I want to build a bigger table, not a higher fence. I want to dismantle the system and rebuild it. What spices, herbs or recipes remind you of home? Black peppercorns, sweet potatoes, cornbread, soy sauce, collard greens, adobo chicken, and Mang Tomas All Purpose Sauce.

What have you prepared today and what does it mean to you?

I basically came out of the womb eating grits since I’m from the south. Soul food has a really intriguing history; a lot of the dishes derive from the foods that were given to enslaved people on plantations down south. When we consume soul food, we are connecting heavily to a resilient group of people who have always fought for equality. Brooklyn White said it best: Grits are classified as soul food, the descendent of slave meals and poverty dishes made up of what could be grown or scraped up. The best thing about grits is that you can eat it so many ways. Sometimes I’ll add sugar, sometimes cheese, sometimes just a tablespoon of some Country Crock butter, but my favourite way is to pair it with a juicy fried pork chop. That’s a Sunday after church special. It’s the most comforting meal when you’ve been at church for 8 hours with your auntie.

What are your Always (go-to) foods?

Okra, mango, tamarind, jackfruit!

Fried Porkchops & Cheesy Grits With Greenz

@patia

YOU NEED

  • 2 Pork Chops
  • Salt to taste
  • Pepper to taste
  • Enough flour to cover a plate
  • Ghee to taste
  • 2 cups Jim Dandy Quick Grits

  • 4  cups water
  • A LOT of shredded cheddar cheese
  • 3 tbsp. Butter
  • Handful of Shredded greens
  • 1 Lemon
  • 3 garlic cloves, chopped
  • Vinegar and red pepper flakes to taste

TO DO

  1. Heat Always Pan to medium-high. 
  2. Prep pork chops by patting them dry with a paper towel to get out excess moisture.
  3. In a bowl, combine a generous amount of salt, pepper, & flour.
  4. Dip each pork chop in the bowl and make sure both sides are fully coated.
  5. Put a good amount of ghee in the pan and wait for it to melt. When it’s super hot, add your pork chops.

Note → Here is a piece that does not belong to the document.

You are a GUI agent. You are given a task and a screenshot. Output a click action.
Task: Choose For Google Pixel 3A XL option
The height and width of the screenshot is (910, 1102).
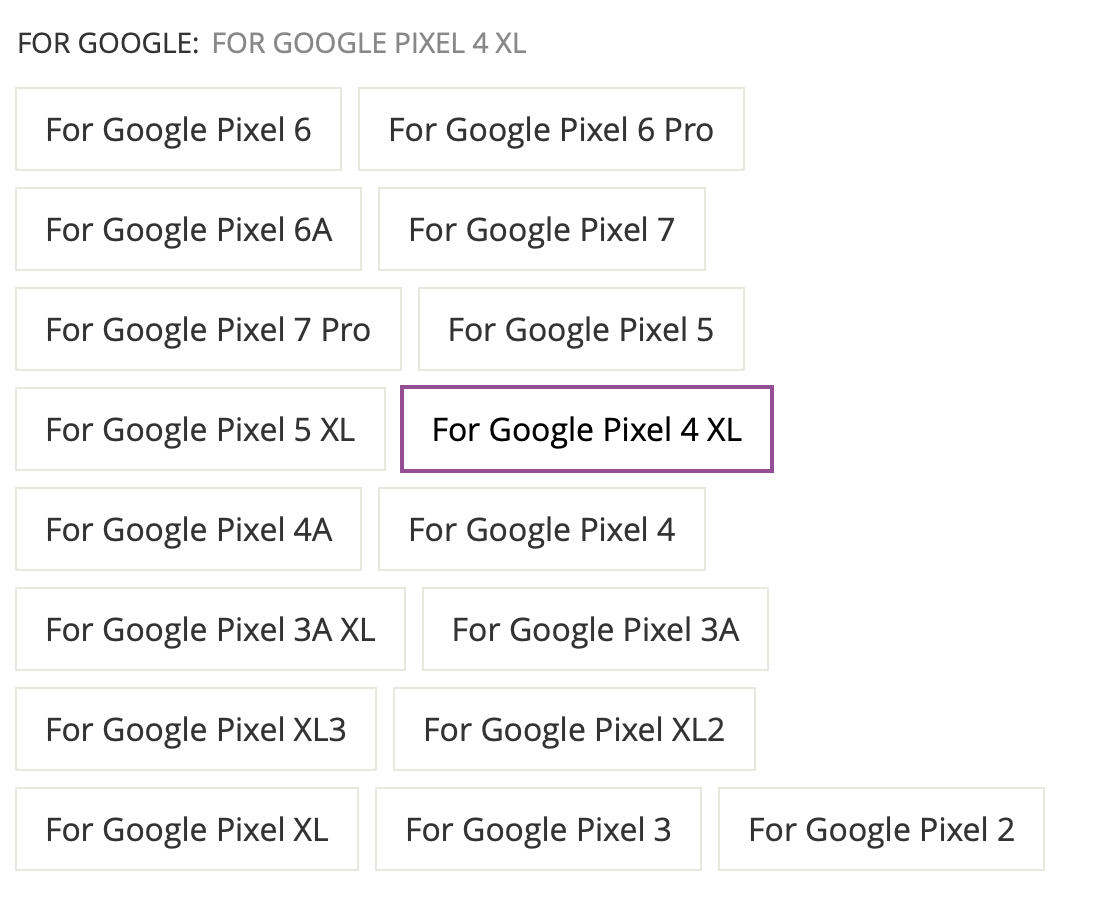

Cook them 3 - 4 minutes on each side until golden brown.

 

  1. Heat water to a boil in Always Pan. 
  2. Stir in grits and simmer for over 5 minutes.
  3. Add a generous amount of cheese and pepper — stir, taste, and add more cheese if necessary.

 

  1. Add water to Always Pan and bring to a simmer.
  2. Add greens to the steamer basket and let sit until they are wilted to your desire.
  3. Transfer greens to a bowl and sprinkle vinegar, red pepper flakes, and lemon juice.